- Born: October 2, 1912 Geneva, Switzerland
- Died: June 20, 1980 (aged 67) Montreal, Quebec, Canada
- Resting place: Jerusalem, Israel
- Occupations: Rabbi, Historian
- Spouse: Antoinette Feuerwerker
- Children: Atara, Natania, Elie, Hillel, Emmanuel, Benjamine
- Parent(s): Jacob Feuerwerker and Regina Neufeld

= David Feuerwerker =

French Jewish rabbi and professor of Jewish history (1912-1980)

David Feuerwerker (October 2, 1912 – June 20, 1980) was a French Jewish rabbi and professor of Jewish history who was effective in the resistance to German occupation the Second World War. He was completely unsuspected until six months before the war ended, when he fled to Switzerland and his wife and baby went underground in France. The French government cited him for his bravery with several awards. After the war, he and his wife re-established the Jewish community of Lyon. He settled in Paris, teaching at the Sorbonne. In 1966, he and his family, grown to six children, moved to Montreal, where he developed a department of Jewish studies at the University of Montreal.

==Early life==
He was born on October 2, 1912, at 11 Rue du Mont-Blanc, in Geneva, Switzerland. He was the seventh of eleven children. His father Jacob Feuerwerker was born in Sighet, now Sighetu Marmației, Maramureş, then Austria-Hungary, now Romania. His mother Regina Neufeld was born in Lackenbach, one of the famous seven Jewish communities or Sheva Kehillos (Siebengemeinden) in the Burgenland, Hungary, now Austria. The family moved to France because Jacob was unable to work as a shochet, a trained ritual slaughterer, in Switzerland.

In 1925, he completed his primary school education at the Rue Vauquelin Talmud Torah school in Paris, and after receiving his baccalauréat in science, literature and philosophy, he entered the rabbinical school Séminaire israélite de France in 1932. Beginning in 1933, he simultaneously studied Semitic languages at the prestigious École pratique des hautes études, where he received the Diplôme de l’EPHE, a postgraduate degree.

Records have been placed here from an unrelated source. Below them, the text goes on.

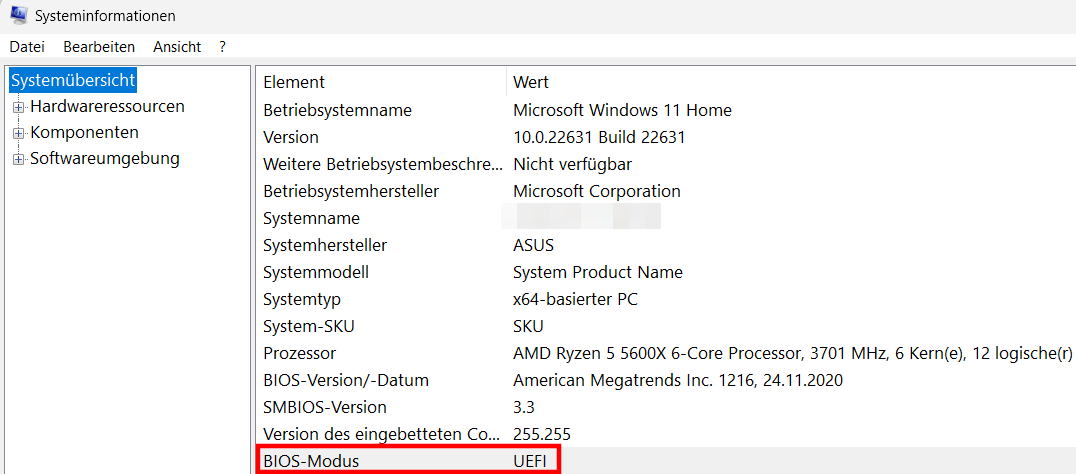Click the Element column header
This screenshot has width=1076, height=474.
(294, 82)
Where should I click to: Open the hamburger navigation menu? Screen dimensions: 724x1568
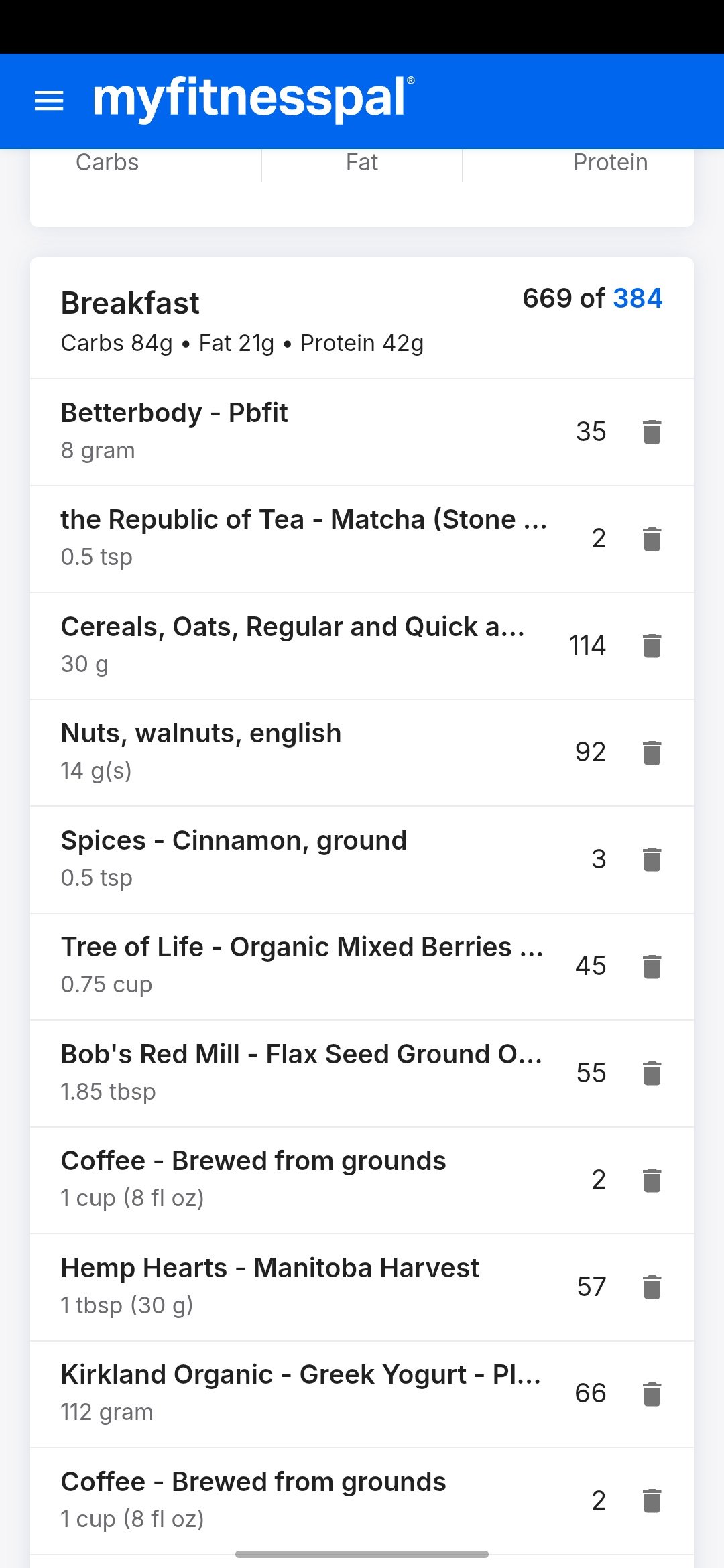coord(49,101)
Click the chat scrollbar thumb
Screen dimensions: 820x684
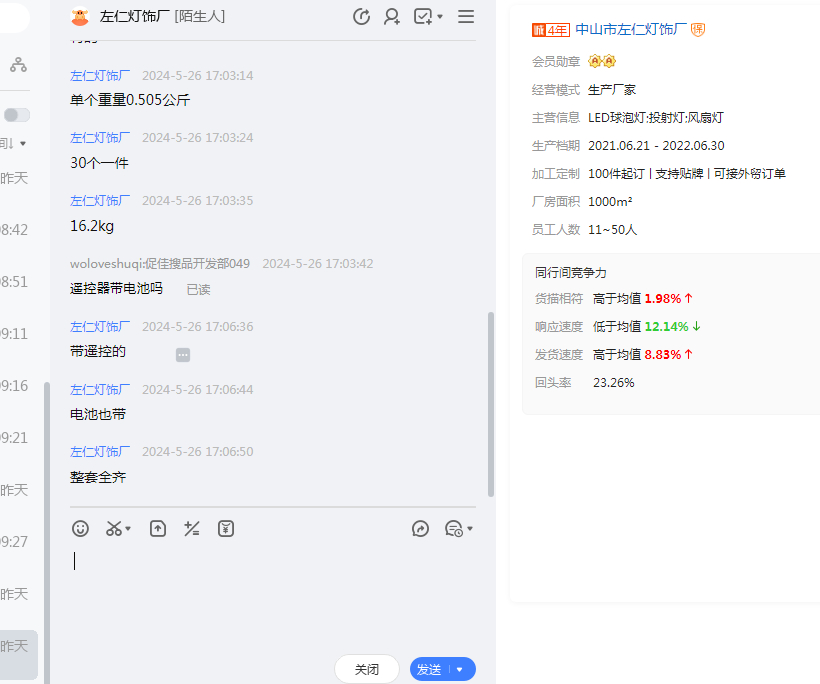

Among the languages he spoke were Aramaic and Syriac. He became a naturalized French citizen in 1936, and was ordained a rabbi on October 1, 1937.

==Second World War==

===Military service and recognition===
From October 15, 1937, until September 1, 1939, he served in the French Army, in Alsace. After World War II broke out, he remained in the army until July 25, 1940. He was in charge of communications for a group of artillery of the 12th R.A.D. (Régiment d'Artillerie Divisionnaire) and chaplain of the 87th D.I.A. He was demobilized at Châteauroux on July 25, 1940.

He received the Croix de guerre 1939-1945 (France) with a bronze star.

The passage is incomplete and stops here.